Now when the crank stays put with the valve fully open, measure the air pressure on the engine side of the damper valve. Unlike the diagram in the link, my tester has TWO gauges, one on either side of the damper. This is preferred since you can get rid of the hose losses. In this case you adjust the compressor output pressure until the compressor side tester valve reads 100 PSI. Otherwise you have the pressure drop in the hose adding an error.

With 100 PSI on the compressor side of the damper valve record the pressure on the engine side valve. Listen for where the air is coming from. It may be blowing up from the timing cover (around the timing chain, or it may be whistling in the exhaust manifold, and it may even be blowing out the adjacent plug holes. Since you engine is in the car, you should use a small plastic hose to examine this. Stick one end in your ear, and then listen to the various places. Record what you hear.

Do this for each cylinder.

You are looking for about 95% pressure retention. Anything below 90% implies a problem. Leaks in adjacent plug holes imply cylinder to cylinder leaks (mine had this on two cylinders-bad head gasket, but no coolant leaks). Leaks into the exhaust imply carboned or burned exhaust valves. Leaks into the timing cover imply rings.

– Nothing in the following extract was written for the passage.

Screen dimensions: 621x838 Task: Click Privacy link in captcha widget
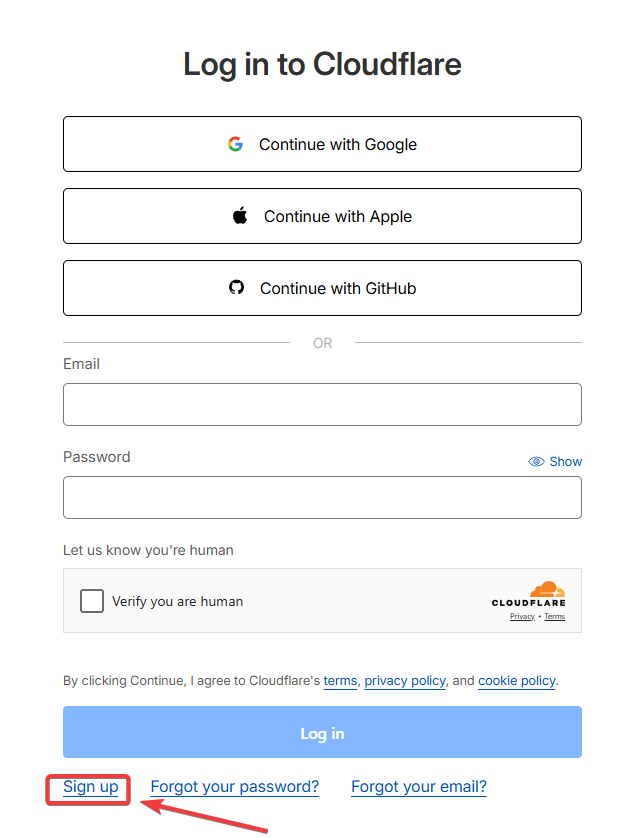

Typically ring losses will be accompanied by low compression in that cylinder. The compression reading will rise when you squirt a tablespoon of oil into the cylinder and spin the engine a few times and then repeat the compression test.

So to summarize:
You are seeking info on three things:
1) Ring leaks-found by combination of dry and wet compression tests and confirmed by leakdown blow through the timing cover
2) Head gasket leaks between cylinders (quite common since the cylinders are close); confirmed by leadkown blow through adjacent plug holes
3) Valve leaks (typically exhaust); confirmed by leakdown blow into the exhaust (or intake) manifold
4) Gross head gasket leaks into the cooling system; confirmed by air bubbles in the coolant (although anything this gross would probably make the engine put out clouds of white steam...)

Chris Wright

Post by Chris Wright » Fri Oct 14, 2011 7:04 pm

I just noticed that the procedure above uses an orifice of 0.060" in its differential compression tester, which is correct for a bore of over 5", but our engines are smaller than that, so the correct orifice is .040" x 1/4" long.

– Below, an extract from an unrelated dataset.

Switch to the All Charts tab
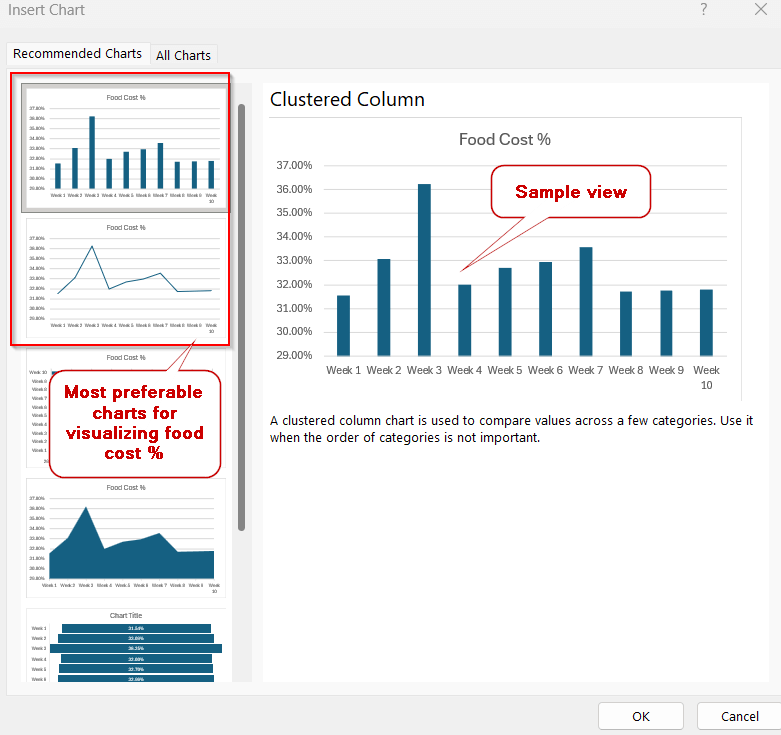The height and width of the screenshot is (735, 781). (183, 55)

Here is the source I used:
The specifications for the orifice size in the compression tester can be found in the FAA's publication Advisory Circular 43.13-1B paragraph 8-14b. For an engine cylinder having less than a 5.00-inch bore; 0.040-inch orifice diameter; .250 inch long; and a 60-degree approach angle. For an engine cylinder with 5.00 inch bore and over: 0.060 inch orifice diameter, .250 inch long, 60 degree approach angle. The publication specifies a reading of 60/80 with this internal orifice.


Post by ScottAndrews » Fri Oct 14, 2011 9:02 pm

OK, so if you use a 0.06 orifice then the numbers will be better than they really are.. so if you have crappy leakdown numbers with a .060 orifice then you will have really crappy numbers with an 0.04 orifice.

Good info though.

I wonder what bore has to do with it. THe pressure drop seems to me to be related more to leak rate. For example, if I had an engine with no leaks, then the values for pressure drop would be the same regardless for orifice or bore size.

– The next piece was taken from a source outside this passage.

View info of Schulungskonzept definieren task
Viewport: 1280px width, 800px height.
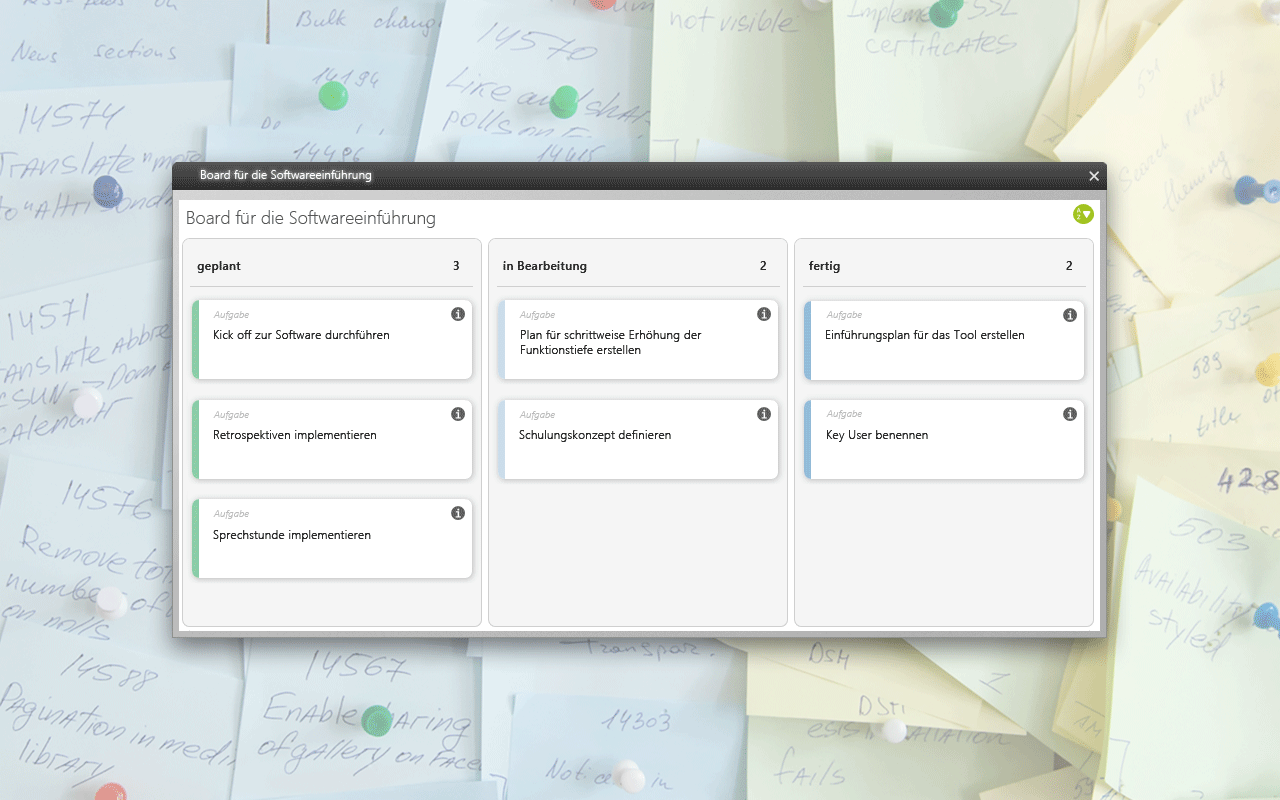point(764,414)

Similarly, if I had an engine with no sealing at all, I would see a massive pressure drop, but while the observed drop for a 0.04 orifice might be higher than for a 0.06 orifice, this would only be a result of the feed hose. Suppose I put an infinite pressure tank on one side of the orifice, and had an open pipe on the other side. Let's suppose I made that pipe >5"in dia. The pressure on the open side would be atmospheric. The pressure on the tank side would be 100 psi (or whatever I set it to). Now, let's do that same thought experiment with a 4" dia pipe. As long as that pipe isn't 1000 feet long, so I am measuring the back pressure and the pipe fills with air, the pressure in the pipe will stil be atmospheric. So, the drop wil be the same.

I am sure the FAA approach yields good results, but it seem to be a pretty arbitrary distinction. Probably has a lot to do with the fact that a 5" bore has more perimeter, and so it has a higher typical leak rate.